Incontinence also needs to stop being the butt of jokes. There is no shame in wearing Depends, and doing so does not disqualify a person from being a successful leader. Memes mocking Trump’s size are also a form of ableism. Seeing him in an ill-fitting tuxedo juxtaposed with Danny DeVito as The Penguin from Batman, reminds fluffy folks like me, those with eating disorders, and people whose medical conditions cause weight gain that not being svelte is considered worse by their fellow Americans than Trump’s calamitous handling of the COVID crisis. It is ableist and inexcusable. Ability should never be used to bully even the most deplorable among us.
I am a comedian. I grew up watching Richard Pryor, George Carlin, and Andrew Dice Clay. These legendary entertainers used every slur in the book and coined some new ones along the way. When I became a comic, I channeled my idols. At my very first open mic, I slut-shamed the Virgin Mary. My routines were riddled with violent language I thought was funny. The one word I wouldn’t dare utter on- or off-stage was the N-word. I knew the weight and violence it possessed. Everything else was fair game. I did not learn I was wrong until woefully late in my career.
Pedophile jokes were my specialty until one night, after a set, an audience member confronted me. She said that she was having so much fun until something I joked brought back her darkest, most violent memory. That critique changed me. I chose to cleanse my comedy of hate, not because the government was censoring me or because I feared being cancelled, but because my job is to make people laugh. Hurling invectives that invoked trauma at my audience did the opposite. Instead of sacrificing a few for the laughs of many, I decided to make my shows inclusive. That meant getting rid of all hate speech, including ableism. Like racism, bigotry, misogyny, and anti-LGBTQ+ language, ableist rhetoric is never acceptable, but context matters. I have been called the R-word a lot. If I am telling a tale about when that slur was violently hurled at me, then I may say it. Outside of those specific jokes, I have no right to say that word. Even though I am disabled, if I use that slur in a derogatory fashion, it is still ableist.

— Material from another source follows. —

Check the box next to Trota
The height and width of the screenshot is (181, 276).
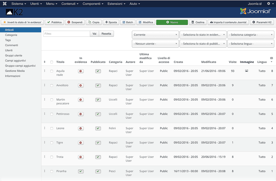coord(52,157)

I want audiences at my stand-up performances to have a blast, not be triggered by my lobbing of smears. Triggering is not funny. Those who use it to belittle people with opposing opinions erase the devastating realities of PTSD. In the United States of America, the First Amendment protects our right to use ableist speech. The U.S. Constitution does not allow the government to jail a comedian or any citizen for being offensive. If an audience wants to skip a show that is full of venom instead of humor, they also have an inalienable right to do so. The law allowing you to be awful doesn’t mean you should be or that there will be no ramifications for spewing bile. Words matter. Strive to be best.